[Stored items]
# # # # #

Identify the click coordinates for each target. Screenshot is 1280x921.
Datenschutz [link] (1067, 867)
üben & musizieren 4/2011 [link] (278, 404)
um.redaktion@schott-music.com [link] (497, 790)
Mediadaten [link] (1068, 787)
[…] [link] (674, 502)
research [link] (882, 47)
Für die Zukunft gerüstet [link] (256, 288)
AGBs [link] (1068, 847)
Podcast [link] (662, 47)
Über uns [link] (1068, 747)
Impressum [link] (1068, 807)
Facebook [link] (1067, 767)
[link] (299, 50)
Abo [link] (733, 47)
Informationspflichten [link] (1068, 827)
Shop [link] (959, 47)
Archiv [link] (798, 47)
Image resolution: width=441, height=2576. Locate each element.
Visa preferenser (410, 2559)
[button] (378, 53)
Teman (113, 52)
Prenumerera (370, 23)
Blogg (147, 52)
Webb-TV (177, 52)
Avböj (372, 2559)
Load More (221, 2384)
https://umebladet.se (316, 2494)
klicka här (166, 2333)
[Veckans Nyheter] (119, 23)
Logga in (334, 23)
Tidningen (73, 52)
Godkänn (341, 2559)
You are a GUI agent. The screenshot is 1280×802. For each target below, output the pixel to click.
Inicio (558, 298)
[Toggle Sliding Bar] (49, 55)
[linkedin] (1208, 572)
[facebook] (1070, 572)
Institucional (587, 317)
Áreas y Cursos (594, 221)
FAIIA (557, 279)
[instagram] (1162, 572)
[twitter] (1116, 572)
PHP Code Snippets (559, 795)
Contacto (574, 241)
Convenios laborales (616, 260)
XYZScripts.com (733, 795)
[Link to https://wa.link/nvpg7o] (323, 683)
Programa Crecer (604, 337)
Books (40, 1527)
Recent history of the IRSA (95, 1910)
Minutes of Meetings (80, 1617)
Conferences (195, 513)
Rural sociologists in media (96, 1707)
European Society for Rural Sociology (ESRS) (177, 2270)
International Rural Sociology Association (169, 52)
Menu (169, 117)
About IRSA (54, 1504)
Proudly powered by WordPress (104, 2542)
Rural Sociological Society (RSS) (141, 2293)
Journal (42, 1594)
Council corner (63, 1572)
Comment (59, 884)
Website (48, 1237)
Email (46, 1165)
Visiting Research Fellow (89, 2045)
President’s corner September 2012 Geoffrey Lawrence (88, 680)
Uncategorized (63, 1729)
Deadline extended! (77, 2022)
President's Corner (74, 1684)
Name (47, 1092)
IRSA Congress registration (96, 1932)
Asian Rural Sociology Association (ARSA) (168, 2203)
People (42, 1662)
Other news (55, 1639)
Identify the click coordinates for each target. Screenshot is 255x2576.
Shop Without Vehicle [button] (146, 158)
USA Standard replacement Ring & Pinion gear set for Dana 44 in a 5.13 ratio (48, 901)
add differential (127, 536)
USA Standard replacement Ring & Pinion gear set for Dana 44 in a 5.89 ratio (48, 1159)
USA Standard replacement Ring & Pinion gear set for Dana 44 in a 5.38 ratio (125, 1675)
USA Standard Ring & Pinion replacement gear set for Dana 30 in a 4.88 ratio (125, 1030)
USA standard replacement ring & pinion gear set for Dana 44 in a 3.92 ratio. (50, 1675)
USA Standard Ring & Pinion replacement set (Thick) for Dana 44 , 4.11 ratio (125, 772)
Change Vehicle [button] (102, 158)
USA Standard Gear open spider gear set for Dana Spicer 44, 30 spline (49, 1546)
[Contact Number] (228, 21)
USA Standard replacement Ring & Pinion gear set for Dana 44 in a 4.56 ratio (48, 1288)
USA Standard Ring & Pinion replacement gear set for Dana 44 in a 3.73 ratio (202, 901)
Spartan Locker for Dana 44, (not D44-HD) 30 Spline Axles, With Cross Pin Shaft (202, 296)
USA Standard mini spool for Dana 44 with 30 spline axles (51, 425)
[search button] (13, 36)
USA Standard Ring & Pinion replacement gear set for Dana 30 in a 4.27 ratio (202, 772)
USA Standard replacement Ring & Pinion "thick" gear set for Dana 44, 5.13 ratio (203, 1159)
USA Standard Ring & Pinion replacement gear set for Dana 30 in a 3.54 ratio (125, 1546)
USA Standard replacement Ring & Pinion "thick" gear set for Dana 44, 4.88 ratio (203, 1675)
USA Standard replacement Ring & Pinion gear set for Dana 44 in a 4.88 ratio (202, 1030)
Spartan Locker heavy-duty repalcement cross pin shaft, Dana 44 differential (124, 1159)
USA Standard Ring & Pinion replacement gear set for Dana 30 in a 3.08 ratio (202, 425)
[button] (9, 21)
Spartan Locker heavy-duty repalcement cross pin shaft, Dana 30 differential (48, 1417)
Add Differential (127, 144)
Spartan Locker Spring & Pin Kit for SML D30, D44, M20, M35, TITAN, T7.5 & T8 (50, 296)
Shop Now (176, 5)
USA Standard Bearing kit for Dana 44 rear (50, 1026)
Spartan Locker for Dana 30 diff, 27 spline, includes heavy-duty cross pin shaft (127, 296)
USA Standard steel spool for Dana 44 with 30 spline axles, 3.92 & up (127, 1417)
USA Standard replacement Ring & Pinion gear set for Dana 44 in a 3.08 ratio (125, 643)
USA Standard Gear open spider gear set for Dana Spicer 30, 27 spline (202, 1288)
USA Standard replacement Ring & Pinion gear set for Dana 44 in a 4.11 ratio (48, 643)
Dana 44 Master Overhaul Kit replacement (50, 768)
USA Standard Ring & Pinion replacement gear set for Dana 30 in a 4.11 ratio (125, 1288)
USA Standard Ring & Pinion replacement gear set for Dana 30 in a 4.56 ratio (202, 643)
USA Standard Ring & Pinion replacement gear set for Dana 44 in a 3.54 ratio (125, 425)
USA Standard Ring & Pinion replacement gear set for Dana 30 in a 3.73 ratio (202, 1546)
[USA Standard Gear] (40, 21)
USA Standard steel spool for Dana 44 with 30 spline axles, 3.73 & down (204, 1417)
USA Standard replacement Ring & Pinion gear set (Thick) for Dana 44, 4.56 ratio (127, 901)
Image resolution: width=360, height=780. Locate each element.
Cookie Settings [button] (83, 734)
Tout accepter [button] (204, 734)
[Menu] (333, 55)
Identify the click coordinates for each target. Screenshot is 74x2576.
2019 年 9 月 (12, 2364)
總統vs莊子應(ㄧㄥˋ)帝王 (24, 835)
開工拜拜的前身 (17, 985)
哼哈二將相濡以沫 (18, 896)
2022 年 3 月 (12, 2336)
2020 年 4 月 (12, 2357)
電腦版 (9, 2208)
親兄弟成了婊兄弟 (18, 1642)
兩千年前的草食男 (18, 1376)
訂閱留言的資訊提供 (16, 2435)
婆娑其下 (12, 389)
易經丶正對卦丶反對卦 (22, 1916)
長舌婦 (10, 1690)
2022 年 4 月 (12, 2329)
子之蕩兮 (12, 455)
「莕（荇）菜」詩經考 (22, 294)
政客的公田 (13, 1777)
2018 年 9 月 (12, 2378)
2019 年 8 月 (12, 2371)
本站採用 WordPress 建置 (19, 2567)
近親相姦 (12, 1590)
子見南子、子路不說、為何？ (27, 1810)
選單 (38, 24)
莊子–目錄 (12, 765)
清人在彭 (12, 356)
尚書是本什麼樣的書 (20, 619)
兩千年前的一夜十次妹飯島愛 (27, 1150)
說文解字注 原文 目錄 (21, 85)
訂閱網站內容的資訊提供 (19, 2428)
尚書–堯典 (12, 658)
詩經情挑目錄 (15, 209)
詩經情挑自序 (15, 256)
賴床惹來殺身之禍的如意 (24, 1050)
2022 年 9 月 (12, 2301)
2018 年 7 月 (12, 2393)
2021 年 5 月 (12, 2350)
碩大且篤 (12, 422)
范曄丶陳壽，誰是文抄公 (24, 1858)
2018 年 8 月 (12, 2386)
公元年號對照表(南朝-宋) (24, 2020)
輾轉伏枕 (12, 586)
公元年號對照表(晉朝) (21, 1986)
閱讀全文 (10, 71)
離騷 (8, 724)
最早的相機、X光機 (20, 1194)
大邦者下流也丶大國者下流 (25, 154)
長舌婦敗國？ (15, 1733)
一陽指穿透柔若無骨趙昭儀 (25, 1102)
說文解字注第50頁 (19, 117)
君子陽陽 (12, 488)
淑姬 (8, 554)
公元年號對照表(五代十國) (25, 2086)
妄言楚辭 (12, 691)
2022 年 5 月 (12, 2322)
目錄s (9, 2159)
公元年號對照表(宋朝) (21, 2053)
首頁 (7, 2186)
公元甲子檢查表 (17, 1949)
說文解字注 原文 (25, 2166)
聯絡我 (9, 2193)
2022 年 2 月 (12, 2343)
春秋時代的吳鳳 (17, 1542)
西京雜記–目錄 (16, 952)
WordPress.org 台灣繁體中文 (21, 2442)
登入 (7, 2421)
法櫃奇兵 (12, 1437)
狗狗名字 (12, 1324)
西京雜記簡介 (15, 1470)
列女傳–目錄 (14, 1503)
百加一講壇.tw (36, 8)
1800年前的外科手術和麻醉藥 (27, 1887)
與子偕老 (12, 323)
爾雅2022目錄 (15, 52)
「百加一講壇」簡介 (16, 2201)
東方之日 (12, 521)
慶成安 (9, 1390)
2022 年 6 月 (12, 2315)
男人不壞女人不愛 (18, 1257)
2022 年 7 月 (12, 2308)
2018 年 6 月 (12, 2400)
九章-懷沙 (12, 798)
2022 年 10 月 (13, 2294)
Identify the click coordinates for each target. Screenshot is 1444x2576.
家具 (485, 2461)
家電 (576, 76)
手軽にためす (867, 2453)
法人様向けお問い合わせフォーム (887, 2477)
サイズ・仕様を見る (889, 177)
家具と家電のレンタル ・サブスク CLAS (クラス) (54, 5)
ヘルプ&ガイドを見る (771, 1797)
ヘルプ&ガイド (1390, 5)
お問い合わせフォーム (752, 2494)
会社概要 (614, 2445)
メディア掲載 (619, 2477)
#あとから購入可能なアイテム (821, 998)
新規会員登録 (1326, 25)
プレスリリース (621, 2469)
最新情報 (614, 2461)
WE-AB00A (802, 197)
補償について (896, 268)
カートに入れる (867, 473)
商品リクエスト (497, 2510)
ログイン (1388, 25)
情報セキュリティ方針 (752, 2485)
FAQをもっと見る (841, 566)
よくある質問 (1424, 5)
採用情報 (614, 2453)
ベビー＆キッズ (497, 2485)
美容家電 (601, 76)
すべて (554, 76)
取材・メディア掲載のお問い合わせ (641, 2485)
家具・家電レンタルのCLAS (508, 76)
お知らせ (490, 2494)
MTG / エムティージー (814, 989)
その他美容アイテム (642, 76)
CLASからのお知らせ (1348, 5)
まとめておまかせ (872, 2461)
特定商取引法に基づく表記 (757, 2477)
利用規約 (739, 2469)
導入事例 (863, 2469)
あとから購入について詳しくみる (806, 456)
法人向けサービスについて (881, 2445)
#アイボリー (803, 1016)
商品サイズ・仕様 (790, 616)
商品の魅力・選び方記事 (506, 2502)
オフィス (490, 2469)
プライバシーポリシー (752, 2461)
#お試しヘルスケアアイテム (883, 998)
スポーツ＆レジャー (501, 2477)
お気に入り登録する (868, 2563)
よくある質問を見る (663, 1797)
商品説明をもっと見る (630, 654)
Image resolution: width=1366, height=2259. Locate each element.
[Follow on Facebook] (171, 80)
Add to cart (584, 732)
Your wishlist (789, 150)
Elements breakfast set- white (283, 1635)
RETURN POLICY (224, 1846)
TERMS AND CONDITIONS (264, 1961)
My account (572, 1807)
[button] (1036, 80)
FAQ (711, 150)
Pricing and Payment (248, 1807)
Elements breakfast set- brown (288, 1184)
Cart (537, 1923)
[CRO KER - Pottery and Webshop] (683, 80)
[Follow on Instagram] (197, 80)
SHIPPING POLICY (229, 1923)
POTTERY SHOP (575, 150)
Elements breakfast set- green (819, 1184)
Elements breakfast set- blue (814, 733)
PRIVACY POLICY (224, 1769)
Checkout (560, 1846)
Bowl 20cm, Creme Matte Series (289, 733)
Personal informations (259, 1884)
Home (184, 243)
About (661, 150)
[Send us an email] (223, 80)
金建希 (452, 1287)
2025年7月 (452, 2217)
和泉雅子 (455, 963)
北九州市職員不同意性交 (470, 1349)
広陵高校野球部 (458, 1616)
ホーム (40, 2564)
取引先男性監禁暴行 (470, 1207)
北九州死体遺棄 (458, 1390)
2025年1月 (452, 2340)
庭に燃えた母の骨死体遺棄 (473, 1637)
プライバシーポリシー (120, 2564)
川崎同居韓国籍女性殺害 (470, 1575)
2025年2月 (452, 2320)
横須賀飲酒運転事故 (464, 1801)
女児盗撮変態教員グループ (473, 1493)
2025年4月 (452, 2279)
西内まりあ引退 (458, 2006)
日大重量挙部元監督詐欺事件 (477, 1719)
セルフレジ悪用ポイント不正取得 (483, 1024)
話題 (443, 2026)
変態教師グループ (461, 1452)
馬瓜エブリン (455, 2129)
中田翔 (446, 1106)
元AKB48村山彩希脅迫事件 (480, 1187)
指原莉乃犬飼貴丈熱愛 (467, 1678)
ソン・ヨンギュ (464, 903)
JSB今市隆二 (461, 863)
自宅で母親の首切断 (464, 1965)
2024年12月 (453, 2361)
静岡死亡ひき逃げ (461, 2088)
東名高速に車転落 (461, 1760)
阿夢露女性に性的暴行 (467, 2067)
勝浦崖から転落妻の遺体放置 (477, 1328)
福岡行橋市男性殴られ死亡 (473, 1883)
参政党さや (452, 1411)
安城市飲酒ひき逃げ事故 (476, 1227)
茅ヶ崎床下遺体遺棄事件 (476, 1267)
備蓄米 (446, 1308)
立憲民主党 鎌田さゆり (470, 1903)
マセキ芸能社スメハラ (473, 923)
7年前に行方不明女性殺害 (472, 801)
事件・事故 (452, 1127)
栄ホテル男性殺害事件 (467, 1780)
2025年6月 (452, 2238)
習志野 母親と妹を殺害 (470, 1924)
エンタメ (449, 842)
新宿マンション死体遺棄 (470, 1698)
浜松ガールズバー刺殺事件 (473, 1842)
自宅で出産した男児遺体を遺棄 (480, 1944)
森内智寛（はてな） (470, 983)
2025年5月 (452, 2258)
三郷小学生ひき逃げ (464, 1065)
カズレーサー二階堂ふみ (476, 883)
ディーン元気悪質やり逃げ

# # # # #

### WORK ORDER:
The entries above hold the needed span. Transcribe exactly the lines from the one with "Cart (537, 1923)" to the one with "和泉雅子 (455, 963)", both included.

### WRITTEN REPLY:
Cart (537, 1923)
[CRO KER - Pottery and Webshop] (683, 80)
[Follow on Instagram] (197, 80)
SHIPPING POLICY (229, 1923)
POTTERY SHOP (575, 150)
Elements breakfast set- green (819, 1184)
Elements breakfast set- blue (814, 733)
PRIVACY POLICY (224, 1769)
Checkout (560, 1846)
Bowl 20cm, Creme Matte Series (289, 733)
Personal informations (259, 1884)
Home (184, 243)
About (661, 150)
[Send us an email] (223, 80)
金建希 (452, 1287)
2025年7月 (452, 2217)
和泉雅子 (455, 963)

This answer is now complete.